Léon Tolstoï (Rayons de l’aube, p.387)
On ne le dira jamais assez, l’anarchisme, c’est l’ordre sans le gouvernement ; c’est la paix sans la violence. C’est le contraire précisément de tout ce qu’on lui reproche soit par ignorance, soit par mauvaise foi.
Hem Day (Violence - Non-violence - Anarchie, dans L’Unique n° 54, 55 et 58, en 1951)
La violence défensive peut quelque fois paralyser une violence offensive. Mais ne la considérez-vous pas comme une défaite ? Elle vous force à descendre sur le terrain de l’adversaire, à adopter ses méthodes et ses moyens. Utile quelque fois contre telle violence déterminée, elle ne saurait détruire le principe même de la violence et diminuer la violence en général !
Han Ryner
Ce n’est pas en violantant et en frappant les hommes que nous voulons affranchir que ce but rénovateur sera atteint. Ils croiront d’avantage, au contraire, à la nécessité du despotisme, et approuveront toutes les entreprises liberticides dirigées par les meneurs d’hommes contre les indisciplinés.

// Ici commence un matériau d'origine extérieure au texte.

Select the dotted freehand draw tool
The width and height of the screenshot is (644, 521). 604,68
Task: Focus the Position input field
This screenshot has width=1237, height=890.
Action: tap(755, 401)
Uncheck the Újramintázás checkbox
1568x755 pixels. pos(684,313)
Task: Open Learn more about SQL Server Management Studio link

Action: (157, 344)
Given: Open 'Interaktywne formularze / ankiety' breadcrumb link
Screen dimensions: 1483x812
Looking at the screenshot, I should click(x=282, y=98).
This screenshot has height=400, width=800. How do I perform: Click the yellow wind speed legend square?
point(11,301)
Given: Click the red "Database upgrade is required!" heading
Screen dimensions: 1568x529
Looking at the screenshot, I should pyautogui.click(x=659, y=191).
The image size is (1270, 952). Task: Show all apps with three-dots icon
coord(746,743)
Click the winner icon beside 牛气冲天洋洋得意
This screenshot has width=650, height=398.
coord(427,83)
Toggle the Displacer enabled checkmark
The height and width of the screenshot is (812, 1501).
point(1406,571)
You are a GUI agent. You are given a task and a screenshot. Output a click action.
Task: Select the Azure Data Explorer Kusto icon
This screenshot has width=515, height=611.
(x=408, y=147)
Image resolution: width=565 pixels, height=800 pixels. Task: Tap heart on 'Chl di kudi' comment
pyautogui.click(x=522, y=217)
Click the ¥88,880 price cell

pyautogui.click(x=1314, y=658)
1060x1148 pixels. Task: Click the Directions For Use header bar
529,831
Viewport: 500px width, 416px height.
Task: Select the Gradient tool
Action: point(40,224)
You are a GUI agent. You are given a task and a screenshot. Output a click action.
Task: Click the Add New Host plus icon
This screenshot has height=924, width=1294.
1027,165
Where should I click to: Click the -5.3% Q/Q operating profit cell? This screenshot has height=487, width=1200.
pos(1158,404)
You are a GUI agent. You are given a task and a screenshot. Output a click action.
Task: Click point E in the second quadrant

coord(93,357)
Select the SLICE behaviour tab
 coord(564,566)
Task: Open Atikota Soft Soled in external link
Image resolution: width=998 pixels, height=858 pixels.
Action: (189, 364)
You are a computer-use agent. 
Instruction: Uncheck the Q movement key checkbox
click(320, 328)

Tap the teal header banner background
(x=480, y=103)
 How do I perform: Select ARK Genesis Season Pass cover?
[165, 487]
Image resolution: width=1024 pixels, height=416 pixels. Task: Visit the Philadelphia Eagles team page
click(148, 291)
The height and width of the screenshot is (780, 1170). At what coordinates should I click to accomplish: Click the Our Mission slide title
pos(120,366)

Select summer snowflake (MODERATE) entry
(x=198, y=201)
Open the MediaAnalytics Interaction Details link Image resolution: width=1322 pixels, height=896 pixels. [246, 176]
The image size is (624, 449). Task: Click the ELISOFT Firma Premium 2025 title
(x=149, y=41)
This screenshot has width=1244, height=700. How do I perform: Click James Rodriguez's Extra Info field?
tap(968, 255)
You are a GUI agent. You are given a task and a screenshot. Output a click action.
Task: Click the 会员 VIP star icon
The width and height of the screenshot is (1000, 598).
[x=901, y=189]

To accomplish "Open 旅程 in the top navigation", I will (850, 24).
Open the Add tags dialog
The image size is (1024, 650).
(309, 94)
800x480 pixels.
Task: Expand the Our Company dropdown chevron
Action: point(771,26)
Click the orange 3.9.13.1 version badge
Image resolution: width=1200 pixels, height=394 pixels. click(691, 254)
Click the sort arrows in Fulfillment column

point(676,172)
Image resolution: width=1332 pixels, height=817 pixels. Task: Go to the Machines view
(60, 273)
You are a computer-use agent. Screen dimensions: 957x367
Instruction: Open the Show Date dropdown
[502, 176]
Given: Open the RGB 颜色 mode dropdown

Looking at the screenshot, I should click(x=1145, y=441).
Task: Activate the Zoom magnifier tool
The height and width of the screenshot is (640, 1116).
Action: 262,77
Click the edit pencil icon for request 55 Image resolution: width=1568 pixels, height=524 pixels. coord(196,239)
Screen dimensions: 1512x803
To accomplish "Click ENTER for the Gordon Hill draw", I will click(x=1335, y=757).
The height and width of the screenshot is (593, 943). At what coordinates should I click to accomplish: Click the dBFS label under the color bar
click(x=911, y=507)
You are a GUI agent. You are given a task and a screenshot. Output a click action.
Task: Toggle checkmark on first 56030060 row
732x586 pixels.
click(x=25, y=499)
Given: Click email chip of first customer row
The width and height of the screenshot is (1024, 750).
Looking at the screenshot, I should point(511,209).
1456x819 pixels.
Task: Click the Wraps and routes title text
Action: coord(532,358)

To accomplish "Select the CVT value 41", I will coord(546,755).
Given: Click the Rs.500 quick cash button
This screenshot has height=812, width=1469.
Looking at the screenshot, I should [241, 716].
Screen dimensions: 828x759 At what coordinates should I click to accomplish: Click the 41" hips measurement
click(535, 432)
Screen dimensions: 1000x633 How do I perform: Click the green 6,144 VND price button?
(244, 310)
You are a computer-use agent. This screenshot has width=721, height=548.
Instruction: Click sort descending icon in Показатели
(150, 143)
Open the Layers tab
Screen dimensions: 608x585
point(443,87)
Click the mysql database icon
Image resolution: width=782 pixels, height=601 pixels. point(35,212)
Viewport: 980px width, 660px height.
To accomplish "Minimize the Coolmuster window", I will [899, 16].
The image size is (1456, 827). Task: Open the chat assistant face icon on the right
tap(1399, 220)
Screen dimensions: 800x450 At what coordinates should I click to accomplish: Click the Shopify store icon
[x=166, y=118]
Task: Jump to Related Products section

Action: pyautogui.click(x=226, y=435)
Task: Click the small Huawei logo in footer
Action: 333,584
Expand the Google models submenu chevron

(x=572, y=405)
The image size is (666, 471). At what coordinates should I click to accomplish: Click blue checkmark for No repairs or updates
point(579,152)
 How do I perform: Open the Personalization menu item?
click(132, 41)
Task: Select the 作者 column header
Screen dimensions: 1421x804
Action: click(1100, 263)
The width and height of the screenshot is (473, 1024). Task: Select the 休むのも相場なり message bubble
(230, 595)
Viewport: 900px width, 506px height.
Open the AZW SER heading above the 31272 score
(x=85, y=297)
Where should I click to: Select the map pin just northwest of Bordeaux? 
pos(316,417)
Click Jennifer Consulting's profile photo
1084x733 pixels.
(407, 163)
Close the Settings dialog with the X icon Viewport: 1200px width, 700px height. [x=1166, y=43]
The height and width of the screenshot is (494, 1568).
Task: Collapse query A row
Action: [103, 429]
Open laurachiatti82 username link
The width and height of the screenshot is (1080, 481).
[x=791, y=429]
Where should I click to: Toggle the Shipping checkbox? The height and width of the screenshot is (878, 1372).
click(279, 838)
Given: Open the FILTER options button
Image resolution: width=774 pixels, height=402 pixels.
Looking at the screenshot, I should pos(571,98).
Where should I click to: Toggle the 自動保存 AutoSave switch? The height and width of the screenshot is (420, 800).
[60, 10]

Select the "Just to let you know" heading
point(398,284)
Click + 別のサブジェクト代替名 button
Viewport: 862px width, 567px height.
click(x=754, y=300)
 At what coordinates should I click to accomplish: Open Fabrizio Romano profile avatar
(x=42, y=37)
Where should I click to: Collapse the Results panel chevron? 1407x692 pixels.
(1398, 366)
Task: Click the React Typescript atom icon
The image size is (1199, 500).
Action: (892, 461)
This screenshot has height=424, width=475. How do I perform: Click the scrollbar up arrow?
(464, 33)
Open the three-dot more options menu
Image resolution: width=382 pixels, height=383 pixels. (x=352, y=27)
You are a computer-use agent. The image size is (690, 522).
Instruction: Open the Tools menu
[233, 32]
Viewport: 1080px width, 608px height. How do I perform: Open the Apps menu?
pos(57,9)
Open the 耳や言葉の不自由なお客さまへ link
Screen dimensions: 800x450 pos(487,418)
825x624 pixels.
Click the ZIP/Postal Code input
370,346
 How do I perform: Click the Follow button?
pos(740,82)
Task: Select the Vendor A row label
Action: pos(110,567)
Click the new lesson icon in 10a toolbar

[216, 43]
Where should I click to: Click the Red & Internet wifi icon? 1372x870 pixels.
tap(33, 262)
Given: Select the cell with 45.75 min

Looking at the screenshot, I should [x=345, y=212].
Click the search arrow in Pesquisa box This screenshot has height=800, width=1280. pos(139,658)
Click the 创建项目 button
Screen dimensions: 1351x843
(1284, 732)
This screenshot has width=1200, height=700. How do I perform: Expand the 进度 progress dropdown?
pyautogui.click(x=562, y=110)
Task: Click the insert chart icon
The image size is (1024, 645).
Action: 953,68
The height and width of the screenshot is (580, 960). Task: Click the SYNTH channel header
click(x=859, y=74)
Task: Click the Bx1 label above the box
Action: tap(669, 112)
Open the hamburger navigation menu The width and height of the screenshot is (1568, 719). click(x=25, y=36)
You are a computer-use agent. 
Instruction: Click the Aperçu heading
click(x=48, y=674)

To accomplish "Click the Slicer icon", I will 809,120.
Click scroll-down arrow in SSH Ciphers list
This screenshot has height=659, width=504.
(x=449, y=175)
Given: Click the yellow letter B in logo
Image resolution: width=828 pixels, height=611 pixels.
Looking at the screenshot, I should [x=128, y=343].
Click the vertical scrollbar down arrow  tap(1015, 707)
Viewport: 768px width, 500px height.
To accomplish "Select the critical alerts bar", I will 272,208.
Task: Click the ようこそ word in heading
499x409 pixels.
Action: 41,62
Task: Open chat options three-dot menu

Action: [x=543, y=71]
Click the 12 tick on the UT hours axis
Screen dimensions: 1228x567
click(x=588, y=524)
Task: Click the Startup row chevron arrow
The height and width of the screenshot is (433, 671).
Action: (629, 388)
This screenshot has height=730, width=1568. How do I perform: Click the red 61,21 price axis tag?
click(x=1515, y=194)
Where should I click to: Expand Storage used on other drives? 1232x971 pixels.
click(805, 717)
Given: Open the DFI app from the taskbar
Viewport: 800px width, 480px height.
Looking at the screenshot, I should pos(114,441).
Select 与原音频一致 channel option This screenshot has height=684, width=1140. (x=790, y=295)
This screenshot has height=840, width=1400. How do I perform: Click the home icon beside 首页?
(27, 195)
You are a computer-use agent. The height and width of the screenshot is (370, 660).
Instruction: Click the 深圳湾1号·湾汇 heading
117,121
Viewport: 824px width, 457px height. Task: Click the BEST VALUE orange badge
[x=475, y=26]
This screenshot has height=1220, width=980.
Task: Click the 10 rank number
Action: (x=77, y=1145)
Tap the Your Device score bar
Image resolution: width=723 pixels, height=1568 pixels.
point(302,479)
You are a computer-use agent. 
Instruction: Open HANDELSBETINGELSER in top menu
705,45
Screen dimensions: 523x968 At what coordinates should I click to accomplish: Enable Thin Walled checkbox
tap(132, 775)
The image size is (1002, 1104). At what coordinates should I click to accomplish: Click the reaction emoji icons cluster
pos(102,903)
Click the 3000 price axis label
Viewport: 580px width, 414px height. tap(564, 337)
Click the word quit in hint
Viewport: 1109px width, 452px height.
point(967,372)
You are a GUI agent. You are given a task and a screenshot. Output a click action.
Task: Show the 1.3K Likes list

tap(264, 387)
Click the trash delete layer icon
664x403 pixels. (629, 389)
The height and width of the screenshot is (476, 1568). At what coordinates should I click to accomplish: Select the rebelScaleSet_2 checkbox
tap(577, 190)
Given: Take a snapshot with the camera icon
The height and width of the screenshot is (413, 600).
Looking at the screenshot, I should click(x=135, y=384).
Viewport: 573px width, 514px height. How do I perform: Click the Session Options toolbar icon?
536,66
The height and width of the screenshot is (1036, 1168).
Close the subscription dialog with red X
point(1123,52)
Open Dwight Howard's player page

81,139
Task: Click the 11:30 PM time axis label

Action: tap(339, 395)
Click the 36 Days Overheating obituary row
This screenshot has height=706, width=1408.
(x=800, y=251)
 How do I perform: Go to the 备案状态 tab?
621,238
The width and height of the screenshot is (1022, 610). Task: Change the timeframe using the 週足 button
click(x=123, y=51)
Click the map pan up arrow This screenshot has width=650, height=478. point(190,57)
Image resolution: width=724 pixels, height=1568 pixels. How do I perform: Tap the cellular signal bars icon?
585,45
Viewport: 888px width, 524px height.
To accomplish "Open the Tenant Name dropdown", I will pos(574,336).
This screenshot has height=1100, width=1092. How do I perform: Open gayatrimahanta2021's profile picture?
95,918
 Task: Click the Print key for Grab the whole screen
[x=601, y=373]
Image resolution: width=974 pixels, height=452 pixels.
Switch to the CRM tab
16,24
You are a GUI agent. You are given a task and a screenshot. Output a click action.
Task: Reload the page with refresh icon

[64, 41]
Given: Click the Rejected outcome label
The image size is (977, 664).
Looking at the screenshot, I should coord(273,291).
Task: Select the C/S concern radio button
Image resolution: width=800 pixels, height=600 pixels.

André Lorulot (Les théories anarchistes)
L’ensemble des théoriciens anarchistes qui ont écrit sur la violence admettent qu’elle n’a rien à voir avec les principes mêmes de l’anarchie. Certains reconnaissent qu’elle peut ou doit être utilisée dans la lutte libératrice comme moyens d’action, sans jamais en faire un principe intangible.